#### WRITTEN TASK:
In the items below, switch "plus icon" to "add button" in the stretch from the line containing "You are a GUI" through the end of the items, and write out that stretch with nothing else changed. Leave the pictures out of your answer.

Word and element locating data

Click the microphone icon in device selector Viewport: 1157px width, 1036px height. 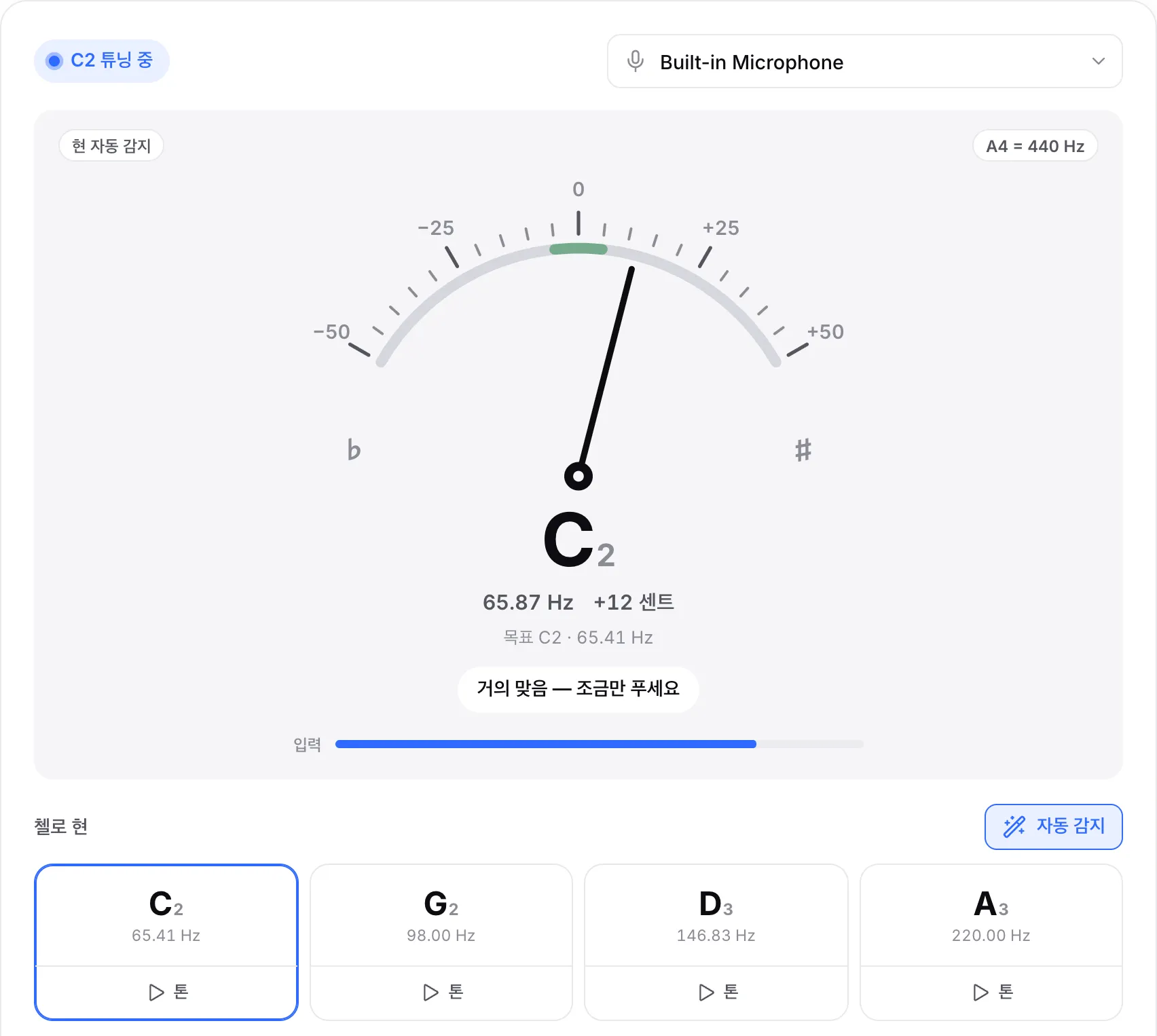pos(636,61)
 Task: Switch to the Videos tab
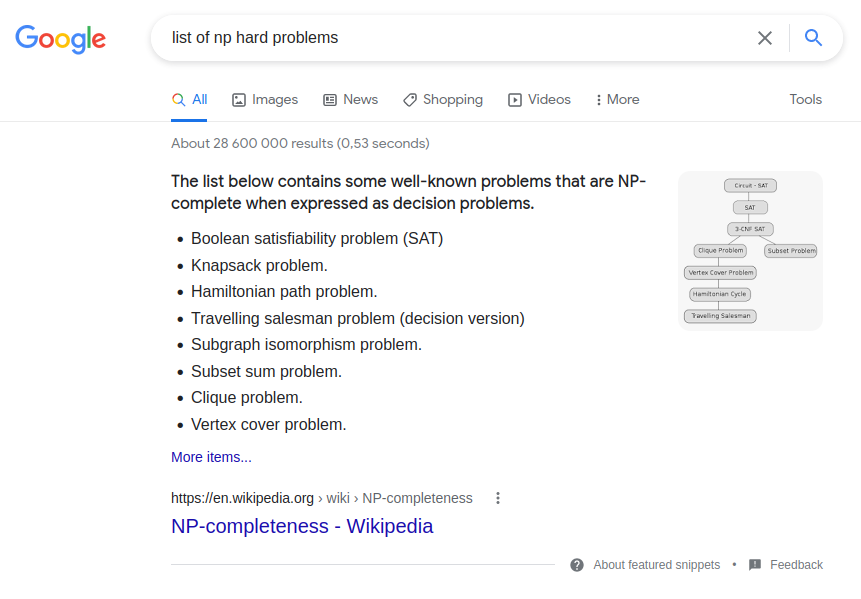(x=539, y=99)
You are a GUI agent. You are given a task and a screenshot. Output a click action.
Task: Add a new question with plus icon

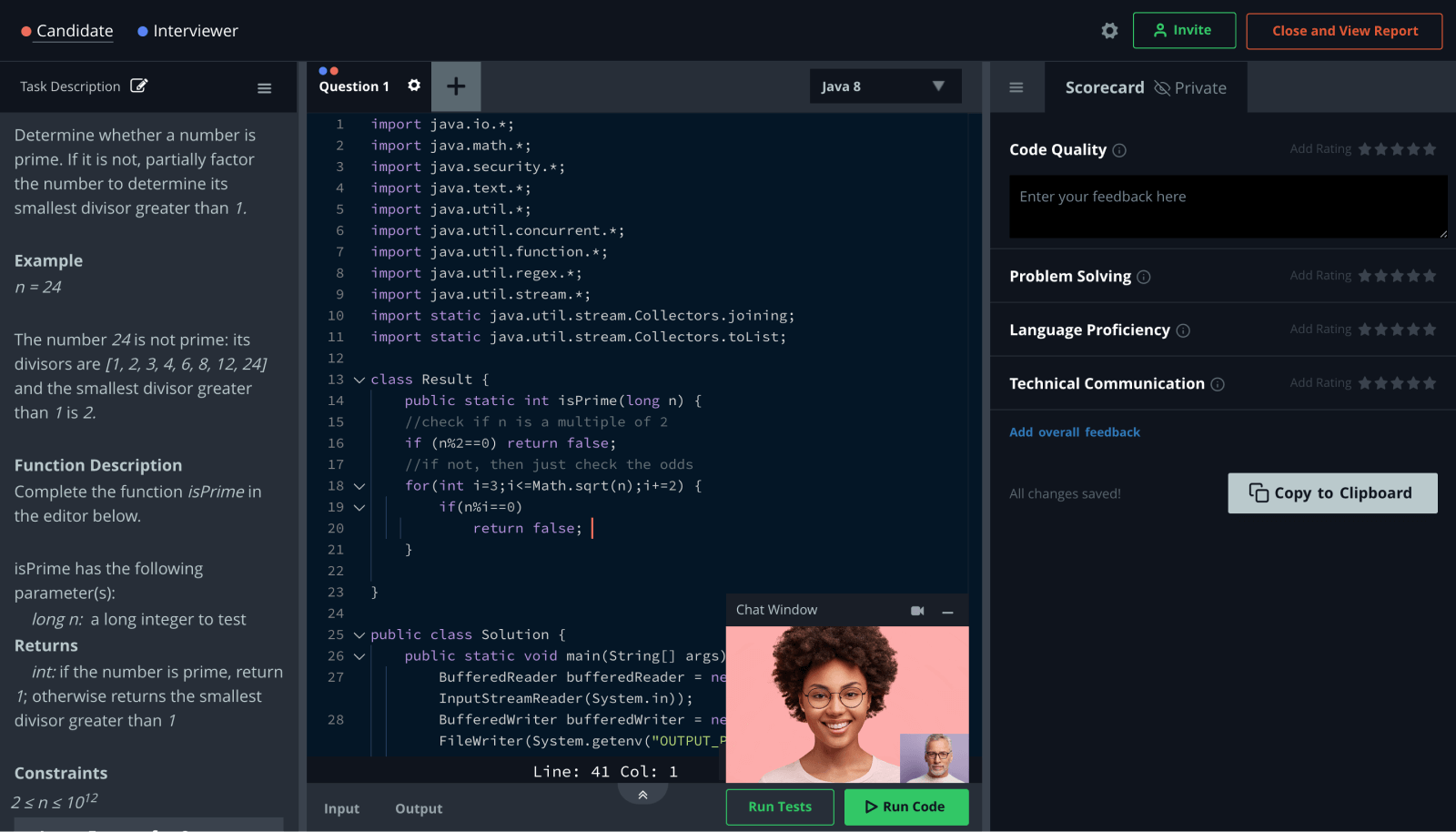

#### WRITTEN SOLUTION:
You are a GUI agent. You are given a task and a screenshot. Output a click action.
Task: Add a new question with add button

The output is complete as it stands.